Vitamin-B12-Präparate im Test: Öko-Test kritisiert Überdosierung
Nahaufnahme von Vitamin-B12-Nahrungsergänzungsmitteln, einige verschwommen, neben einer Lupe, die ein Warnetikett hervorhebt. Illustration mit AI erstellt übermittelt durch boerse-global.de

Sowohl die Qualität der Produkte als auch die Marketingversprechen der Hersteller geraten zunehmend in die Kritik.

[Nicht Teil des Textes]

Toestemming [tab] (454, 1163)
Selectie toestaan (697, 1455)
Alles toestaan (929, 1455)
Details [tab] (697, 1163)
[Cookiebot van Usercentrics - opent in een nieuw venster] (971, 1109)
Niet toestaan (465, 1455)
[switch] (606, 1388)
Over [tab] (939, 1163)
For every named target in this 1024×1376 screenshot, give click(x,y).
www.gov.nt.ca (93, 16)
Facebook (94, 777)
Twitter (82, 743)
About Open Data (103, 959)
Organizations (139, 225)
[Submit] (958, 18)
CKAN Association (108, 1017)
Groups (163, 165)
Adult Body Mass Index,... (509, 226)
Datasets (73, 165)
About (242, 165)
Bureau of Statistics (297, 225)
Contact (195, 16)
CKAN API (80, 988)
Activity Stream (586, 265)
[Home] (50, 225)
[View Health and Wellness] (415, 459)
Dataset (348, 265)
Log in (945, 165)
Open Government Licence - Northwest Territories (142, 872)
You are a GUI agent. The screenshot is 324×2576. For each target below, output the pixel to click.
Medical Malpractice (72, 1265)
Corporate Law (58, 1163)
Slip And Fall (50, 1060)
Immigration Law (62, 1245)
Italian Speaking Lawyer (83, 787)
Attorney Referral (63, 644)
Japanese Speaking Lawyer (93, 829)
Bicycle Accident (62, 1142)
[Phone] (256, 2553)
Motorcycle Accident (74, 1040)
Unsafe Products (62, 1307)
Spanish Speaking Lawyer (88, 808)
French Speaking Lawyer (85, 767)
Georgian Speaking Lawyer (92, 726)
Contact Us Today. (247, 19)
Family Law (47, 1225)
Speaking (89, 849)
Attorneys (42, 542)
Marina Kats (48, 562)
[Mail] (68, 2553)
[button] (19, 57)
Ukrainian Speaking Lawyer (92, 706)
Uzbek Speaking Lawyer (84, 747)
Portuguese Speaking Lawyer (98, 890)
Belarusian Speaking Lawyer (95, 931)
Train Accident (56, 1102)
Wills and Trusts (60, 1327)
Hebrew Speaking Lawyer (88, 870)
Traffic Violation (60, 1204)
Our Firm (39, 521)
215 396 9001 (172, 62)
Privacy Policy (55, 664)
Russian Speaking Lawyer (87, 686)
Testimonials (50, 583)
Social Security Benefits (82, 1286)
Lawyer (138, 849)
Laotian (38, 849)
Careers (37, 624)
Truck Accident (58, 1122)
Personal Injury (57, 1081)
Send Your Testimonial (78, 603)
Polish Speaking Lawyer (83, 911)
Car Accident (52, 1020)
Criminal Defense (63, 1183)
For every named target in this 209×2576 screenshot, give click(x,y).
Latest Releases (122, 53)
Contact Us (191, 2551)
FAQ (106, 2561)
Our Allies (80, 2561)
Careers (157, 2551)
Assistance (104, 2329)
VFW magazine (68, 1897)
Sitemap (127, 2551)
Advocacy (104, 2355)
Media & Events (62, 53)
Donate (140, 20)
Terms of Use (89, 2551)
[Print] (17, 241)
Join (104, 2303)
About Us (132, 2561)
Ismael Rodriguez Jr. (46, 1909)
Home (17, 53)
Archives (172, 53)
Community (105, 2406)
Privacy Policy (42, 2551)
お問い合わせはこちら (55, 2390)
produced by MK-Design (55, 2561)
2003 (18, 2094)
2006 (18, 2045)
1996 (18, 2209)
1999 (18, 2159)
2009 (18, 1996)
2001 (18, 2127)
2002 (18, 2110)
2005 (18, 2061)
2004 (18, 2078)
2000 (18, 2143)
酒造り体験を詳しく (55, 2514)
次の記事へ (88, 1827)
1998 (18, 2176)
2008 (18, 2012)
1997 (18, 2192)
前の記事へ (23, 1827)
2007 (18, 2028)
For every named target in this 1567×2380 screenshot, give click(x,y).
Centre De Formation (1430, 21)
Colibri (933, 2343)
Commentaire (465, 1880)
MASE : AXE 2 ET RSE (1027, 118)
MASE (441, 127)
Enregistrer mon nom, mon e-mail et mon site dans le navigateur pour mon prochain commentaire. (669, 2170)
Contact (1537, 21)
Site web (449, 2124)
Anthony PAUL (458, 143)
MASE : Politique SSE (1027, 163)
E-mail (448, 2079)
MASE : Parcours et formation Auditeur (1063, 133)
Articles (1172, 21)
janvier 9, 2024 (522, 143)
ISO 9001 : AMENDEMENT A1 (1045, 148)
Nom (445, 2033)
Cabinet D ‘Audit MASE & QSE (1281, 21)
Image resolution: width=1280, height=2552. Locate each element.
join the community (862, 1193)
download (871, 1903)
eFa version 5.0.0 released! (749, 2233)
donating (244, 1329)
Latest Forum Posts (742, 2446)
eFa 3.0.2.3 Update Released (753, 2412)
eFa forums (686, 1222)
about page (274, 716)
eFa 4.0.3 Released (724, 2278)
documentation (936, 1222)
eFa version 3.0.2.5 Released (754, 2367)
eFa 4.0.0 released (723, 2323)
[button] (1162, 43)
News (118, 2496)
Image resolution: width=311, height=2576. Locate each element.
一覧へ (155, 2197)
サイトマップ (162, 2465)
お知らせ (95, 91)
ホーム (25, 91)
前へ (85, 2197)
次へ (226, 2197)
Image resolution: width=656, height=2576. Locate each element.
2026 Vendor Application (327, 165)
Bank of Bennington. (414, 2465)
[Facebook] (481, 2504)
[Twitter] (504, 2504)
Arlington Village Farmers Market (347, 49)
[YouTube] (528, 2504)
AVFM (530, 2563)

Öko-Test: Nur zehn von 29 Produkten empfehlenswert

Das Magazin Öko-Test hat 29 Vitamin-B12-Präparate untersucht – mit ernüchterndem Ergebnis. Lediglich zehn Produkte schnitten gut ab. Besonders hart traf es die Nahrungsergänzungsmittel: Von 24 getesteten Produkten erhielten nur sechs eine Empfehlung.

Hauptkritikpunkt: die häufige Überdosierung der Inhaltsstoffe. Nur vier Präparate bekamen die Bestnote. Dazu zählen die B12-Asmedic Tropfen (50 µg), die Vitafit Brausetabletten von Norma (25 µg) und die Vitalis Ampullen von Aldi (17,5 µg). Auch die Vitamin B12-Loges Kapseln (1000 µg) wurden positiv bewertet, sind aber nicht mehr im Handel.

Bemerkenswert: Nur vier der 29 getesteten Präparate sind als Arzneimittel eingestuft. Nur sie können einen klinisch relevanten Vitaminmangel tatsächlich ausgleichen.

„Goldener Windbeutel“ für LaVita

Parallel zur Produktkritik rückt der Verbraucherschutz die Vermarktungspraktiken in den Fokus. Foodwatch verlieh den Negativpreis „Goldener Windbeutel 2026“ an das Mikronährstoffkonzentrat LaVita. Rund 39 Prozent der Teilnehmer einer Online-Umfrage stimmten für das Produkt.

Der Vorwurf: irreführende Gesundheitsversprechen. Trotz eines Preises von 50 Euro pro Flasche (100 Euro pro Liter) habe der Hersteller mit zweifelhaften Aussagen geworben. Nach öffentlicher Kritik stellte das Unternehmen die Werbung mit dem Begriff „Saubertrank“ ein. Weitere Slogans wie „Fit fürs Leben“ werden derzeit juristisch geprüft.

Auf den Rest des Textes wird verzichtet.